INFORMATION SHOWN
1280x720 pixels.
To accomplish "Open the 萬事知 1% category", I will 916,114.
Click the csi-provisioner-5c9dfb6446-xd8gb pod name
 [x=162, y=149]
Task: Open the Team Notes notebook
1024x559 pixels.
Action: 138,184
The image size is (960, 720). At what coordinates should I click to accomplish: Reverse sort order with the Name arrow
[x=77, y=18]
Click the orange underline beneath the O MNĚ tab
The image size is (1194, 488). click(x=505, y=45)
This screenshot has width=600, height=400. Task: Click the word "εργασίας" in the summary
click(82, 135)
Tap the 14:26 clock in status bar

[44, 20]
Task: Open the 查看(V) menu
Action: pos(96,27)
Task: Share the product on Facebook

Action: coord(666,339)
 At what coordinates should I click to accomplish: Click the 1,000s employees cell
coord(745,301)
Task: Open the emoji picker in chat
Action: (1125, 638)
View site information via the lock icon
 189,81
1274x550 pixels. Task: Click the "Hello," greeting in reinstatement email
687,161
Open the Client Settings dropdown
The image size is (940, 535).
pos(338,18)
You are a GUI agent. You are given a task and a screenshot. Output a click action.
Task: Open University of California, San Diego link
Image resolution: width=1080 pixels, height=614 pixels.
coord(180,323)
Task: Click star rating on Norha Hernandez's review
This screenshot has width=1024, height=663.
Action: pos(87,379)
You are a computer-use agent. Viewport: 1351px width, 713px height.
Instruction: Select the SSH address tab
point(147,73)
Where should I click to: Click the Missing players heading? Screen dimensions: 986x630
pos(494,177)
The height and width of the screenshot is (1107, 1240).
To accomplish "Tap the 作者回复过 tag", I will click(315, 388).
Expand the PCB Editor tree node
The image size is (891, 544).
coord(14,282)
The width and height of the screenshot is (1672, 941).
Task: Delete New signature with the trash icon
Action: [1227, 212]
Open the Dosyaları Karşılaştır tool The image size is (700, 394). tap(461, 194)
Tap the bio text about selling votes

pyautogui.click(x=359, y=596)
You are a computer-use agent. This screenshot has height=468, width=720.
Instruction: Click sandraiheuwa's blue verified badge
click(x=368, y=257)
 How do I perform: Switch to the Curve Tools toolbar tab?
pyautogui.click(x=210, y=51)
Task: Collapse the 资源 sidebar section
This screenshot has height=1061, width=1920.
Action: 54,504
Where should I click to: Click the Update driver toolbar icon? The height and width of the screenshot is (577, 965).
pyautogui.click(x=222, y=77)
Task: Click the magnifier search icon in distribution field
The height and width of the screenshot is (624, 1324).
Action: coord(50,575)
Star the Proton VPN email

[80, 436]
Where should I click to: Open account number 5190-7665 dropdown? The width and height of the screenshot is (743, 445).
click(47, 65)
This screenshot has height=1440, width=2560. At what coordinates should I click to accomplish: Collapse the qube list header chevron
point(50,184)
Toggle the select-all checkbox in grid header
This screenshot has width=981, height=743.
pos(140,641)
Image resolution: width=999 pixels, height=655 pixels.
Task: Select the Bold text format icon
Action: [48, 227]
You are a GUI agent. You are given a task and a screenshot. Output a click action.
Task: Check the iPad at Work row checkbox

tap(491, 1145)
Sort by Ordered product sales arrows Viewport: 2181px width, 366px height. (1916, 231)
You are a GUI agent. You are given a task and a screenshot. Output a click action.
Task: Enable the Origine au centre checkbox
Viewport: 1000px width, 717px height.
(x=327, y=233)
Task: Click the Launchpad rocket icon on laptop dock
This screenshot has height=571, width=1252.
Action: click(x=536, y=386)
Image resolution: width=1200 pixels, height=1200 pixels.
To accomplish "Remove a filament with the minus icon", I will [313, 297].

EXERCISE DETAILS
Please reproduce every row above word for word, with no changes.

RESPONSE TO THE EXERCISE
1280x720 pixels.
To accomplish "Open the 萬事知 1% category", I will 916,114.
Click the csi-provisioner-5c9dfb6446-xd8gb pod name
 [x=162, y=149]
Task: Open the Team Notes notebook
1024x559 pixels.
Action: 138,184
The image size is (960, 720). At what coordinates should I click to accomplish: Reverse sort order with the Name arrow
[x=77, y=18]
Click the orange underline beneath the O MNĚ tab
The image size is (1194, 488). click(x=505, y=45)
This screenshot has width=600, height=400. Task: Click the word "εργασίας" in the summary
click(82, 135)
Tap the 14:26 clock in status bar

[44, 20]
Task: Open the 查看(V) menu
Action: pos(96,27)
Task: Share the product on Facebook

Action: coord(666,339)
 At what coordinates should I click to accomplish: Click the 1,000s employees cell
coord(745,301)
Task: Open the emoji picker in chat
Action: (1125, 638)
View site information via the lock icon
 189,81
1274x550 pixels. Task: Click the "Hello," greeting in reinstatement email
687,161
Open the Client Settings dropdown
The image size is (940, 535).
pos(338,18)
You are a GUI agent. You are given a task and a screenshot. Output a click action.
Task: Open University of California, San Diego link
Image resolution: width=1080 pixels, height=614 pixels.
coord(180,323)
Task: Click star rating on Norha Hernandez's review
This screenshot has width=1024, height=663.
Action: pos(87,379)
You are a computer-use agent. Viewport: 1351px width, 713px height.
Instruction: Select the SSH address tab
point(147,73)
Where should I click to: Click the Missing players heading? Screen dimensions: 986x630
pos(494,177)
The height and width of the screenshot is (1107, 1240).
To accomplish "Tap the 作者回复过 tag", I will click(315, 388).
Expand the PCB Editor tree node
The image size is (891, 544).
coord(14,282)
The width and height of the screenshot is (1672, 941).
Task: Delete New signature with the trash icon
Action: [1227, 212]
Open the Dosyaları Karşılaştır tool The image size is (700, 394). tap(461, 194)
Tap the bio text about selling votes

pyautogui.click(x=359, y=596)
You are a computer-use agent. This screenshot has height=468, width=720.
Instruction: Click sandraiheuwa's blue verified badge
click(x=368, y=257)
 How do I perform: Switch to the Curve Tools toolbar tab?
pyautogui.click(x=210, y=51)
Task: Collapse the 资源 sidebar section
This screenshot has height=1061, width=1920.
Action: 54,504
Where should I click to: Click the Update driver toolbar icon? The height and width of the screenshot is (577, 965).
pyautogui.click(x=222, y=77)
Task: Click the magnifier search icon in distribution field
The height and width of the screenshot is (624, 1324).
Action: coord(50,575)
Star the Proton VPN email

[80, 436]
Where should I click to: Open account number 5190-7665 dropdown? The width and height of the screenshot is (743, 445).
click(47, 65)
This screenshot has height=1440, width=2560. At what coordinates should I click to accomplish: Collapse the qube list header chevron
point(50,184)
Toggle the select-all checkbox in grid header
This screenshot has width=981, height=743.
pos(140,641)
Image resolution: width=999 pixels, height=655 pixels.
Task: Select the Bold text format icon
Action: [48, 227]
You are a GUI agent. You are given a task and a screenshot. Output a click action.
Task: Check the iPad at Work row checkbox

tap(491, 1145)
Sort by Ordered product sales arrows Viewport: 2181px width, 366px height. (1916, 231)
You are a GUI agent. You are given a task and a screenshot. Output a click action.
Task: Enable the Origine au centre checkbox
Viewport: 1000px width, 717px height.
(x=327, y=233)
Task: Click the Launchpad rocket icon on laptop dock
This screenshot has height=571, width=1252.
Action: click(x=536, y=386)
Image resolution: width=1200 pixels, height=1200 pixels.
To accomplish "Remove a filament with the minus icon", I will [313, 297].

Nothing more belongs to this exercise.